Ray merasa diperas. Lalu dengan terpaksa dia menjawab.
RAY
Lu sendiri tahu kita tinggal sekompleks. Tempat kita kerja juga deketan dikit. Jadi yang namanya kebetulan enggak bisa diakal-akal.
Acin menggeleng tidak setuju. Dia tertawa mengejek.
ACIN
Nggak gitu, Bro, konsepnya.
Ray angkat bahu. Dia ambil cangkir dan menghirup latte.
ACIN (CONT’D)
Itu kelanjutan dari hajatannya Bu Asnah kemarin, kan?
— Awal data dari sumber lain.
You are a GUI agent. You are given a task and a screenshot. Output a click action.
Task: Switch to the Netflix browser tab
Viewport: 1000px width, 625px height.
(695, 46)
Ray meletakkan cangkir dengan hati-hati. Dia mengusap mulutnya sambil mengalihkan pandang ke tempat lain.
ACIN (CONT’D)
Bro. Di umur kita yang sekarang, kayaknya sudah nggak perlu lagi gengsi-gengsian. Ya, lu ... lu paham maksud gue. Cuman. Kalau itu emang bener gue jadi orang nomor satu yang ngedukung lu.
RAY
Masalahnya gue sama Sinta nggak ada apa-apa. Nggak ada apa-apa. Cuman kebetulan kita papasan terus jalan bareng. Yakali kerjaan orang kompleks di grup WA pula lu percayain.
ACIN
Gue bukan percaya. Tapi gue aminin. Ya bagus kalau emang jalannya dari situ, kan.
Ray tertawa menyerah. Lagu berhenti.
RAY
Serah lu, mah.
18. EXT. GANG KOMPLEKS – MORNING
Suasana kompleks yang ramai. Ada tukang roti keliling dengan bunyi pengeras suara yang nyaring. Ada orang menggeber motor. Ada lansia jalan pagi ditemani cucunya. Ada tukang bubur ayam keliling. Ada ibu-ibu berbadan subur lari-lari membawa sapu mengejar kucing yang mengambil ikannya.
19. INT. RUMAH SINTA – KAMAR SINTA – SAME TIME
Sinta baru selesai dandan siap berangkat kerja.
Ponselnya berbunyi notifikasi. Dia mengambil dan membuka ponselnya. Beberapa pesan sekaligus muncul dari teman-temannya tetangga kompleks.
Sinta geleng kepala. Teman-temannya tetangga satu kompleks masih menanyakan validasi video tersebut.
20. INT. RUMAH SINTA – RUANG MAKAN – MOMENTS LATER
Sinta membantu ibunya memberesi meja makan bekas sarapan.
BU MERI
Orang kok usilnya nggak ketulungan. Ghibah jadi kebiasaan!
SINTA
Maklumin sajalah, Bu. Orang kan emang paling seneng sama hiburan.
BU MERI
Ya ibu juga enggak ngelarang orang mau seneng-seneng, kok. Cuma ya jangan kamu dong yang jadi tontonan!
Sinta menoleh Pak Yon di depannya. Pak Yon mengangkat dagu. Sinta geleng kepala pelan.
Sementara Bu Meri melihat dari Sinta ke Pak Yon.
BU MERI (CONT’D)
Orang-orang kompleks lagi ngebadutin anakmu, tuh!
Sinta menghela napas. Dia melirik jam pada arloji lalu mengambil tas di kursi dan menyandangnya ke bahu.
PAK YON
Ya wes menengno wae ... tutup kuping. Tanganmu juga cuma ada dua. Cuma bisa buat nutup kuping sendiri. Ndak bisa mbekep mulut mereka semua.
Sinta tersenyum. Dia jalan memutar mendekati ayahnya lalu salim. Gantian ke ibunya. Dia mengucap salam lalu pergi.